This division of labour culminates in the formation of highly specialised forms—the flowers—which are exclusively set apart for reproduction. The subdivisions of plants into classes, orders and families are sometimes based on the diversity of structure and position of the organs of reproduction.
The formation of reproductive bodies may be considered as a stage or phase in a plant’s development. Unlike animals, plants do not bear differentiated reproductive organs at all stages of their life cycle. Rather, they produce their reproductive organs at appropriate seasons in response to primarily environmental stimuli and then consummate the reproductive process fairly promptly. In the century plant, Agave, there is vegetative growth for twenty to even hundred years or so before flowers form. The plant immediately dies after the fruits are produced.
In many plants with bulbs, vegetative growth is terminated by the formation of both sexual and vegetative structures of reproduction, flowers and bulbs or corms. In other species after a period of vegetative growth, both this and production of flowers may continue together as in some perennials and also in some annuals.
In other perennials, however, there appears to be more or less definite vegetative and reproductive phases in each year’s growth as in many trees which produce flowers before their vegetative growth is renewed. They usually shed their reproductive organs and produce them again in the subsequent year.

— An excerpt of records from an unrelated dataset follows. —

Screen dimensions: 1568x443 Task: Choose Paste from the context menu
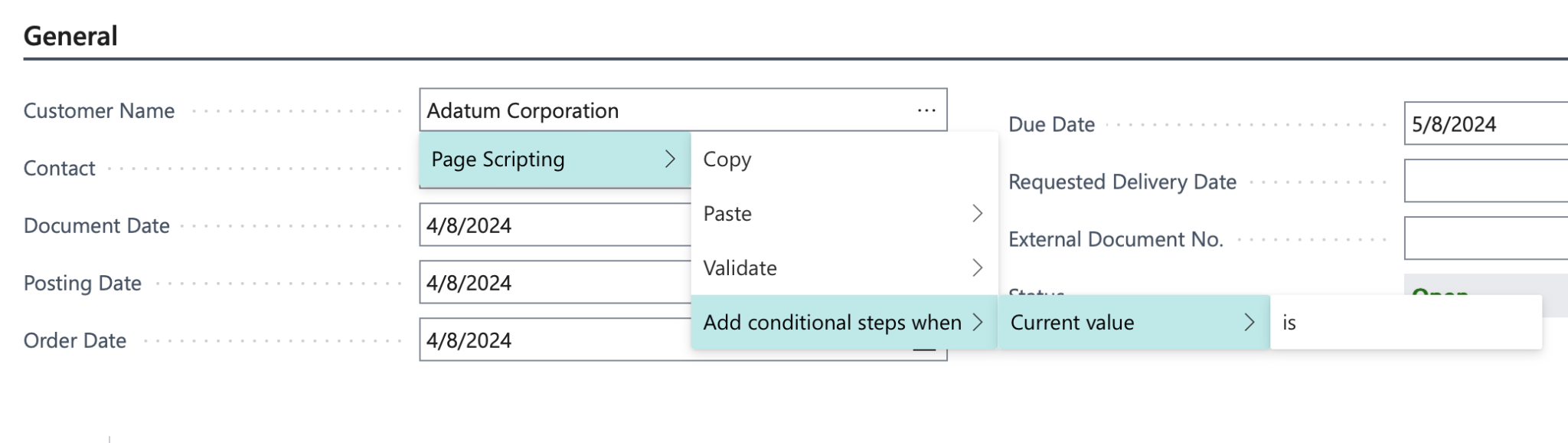[727, 215]
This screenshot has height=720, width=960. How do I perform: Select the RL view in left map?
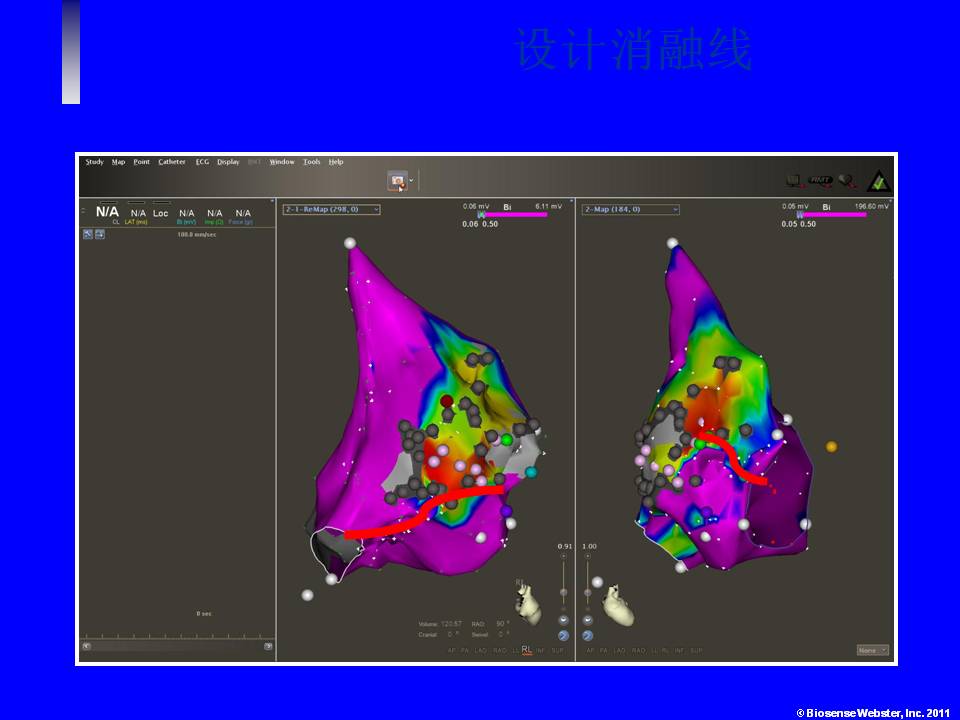point(527,650)
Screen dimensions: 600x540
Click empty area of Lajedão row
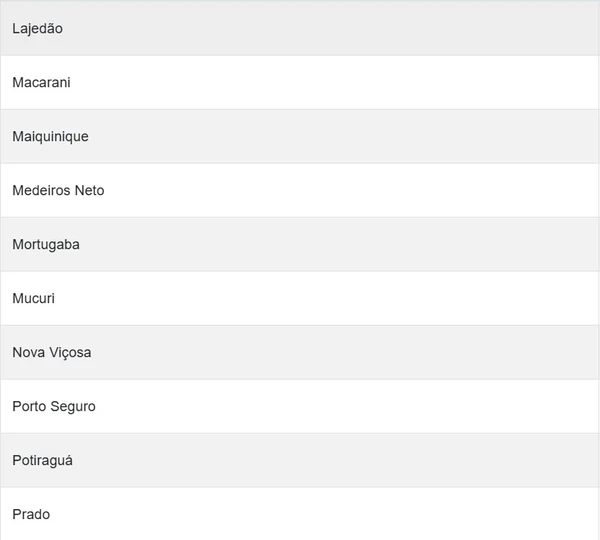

Reproduction commences as a rule when vegetative growth is slackening. It has even been said that vegetative growth and reproduction are antagonistic to each other and in general it is true that all plants must make a certain minimum amount of vegetative growth before they can make preparation for reproducing their kind.
Contents
Vegetative Propagation:
It is commonly seen in many familiar instances among the horticultural important plants. Among higher plants, which no longer produce descendants sexually, plants like cultivated bananas, some forms of vines, oranges, strawberries, etc. may be mentioned. With ornamental season flowers, e.g., rose, carnation, chrysanthemum, etc., the commonly prevalent practice is to remove shoots from the parent plant and to place the excised shoots in soil under conditions suitable for the formation of new roots.
The modern practice of treating excised shoot ends with artificial hormones to facilitate rooting before putting them into soil has been of great economic importance particularly in plants where such rooting does not take place under normal conditions. The rooted cuttings constitute new individuals which are identical with the parent in genetic constitution. Many kinds of fruit trees, including mangoes, apples, litchies and various citrus species are propagated by grafting.
In grafting, a bud or short piece of stem containing a bud is removed from the parent plant and its tissue is brought into contact with the exposed meristematic cambial cells of a plant of the same or related species. When the graft-union is established, a new individual is produced whose upper and lower portions both retain their individual genetic constitution of the parent from which they are derived. Trichosanthes dioica (Palwal) is propagated by root cuttings. Adventitious buds formed in Bryophyllum leaf-margins can grow into new individuals.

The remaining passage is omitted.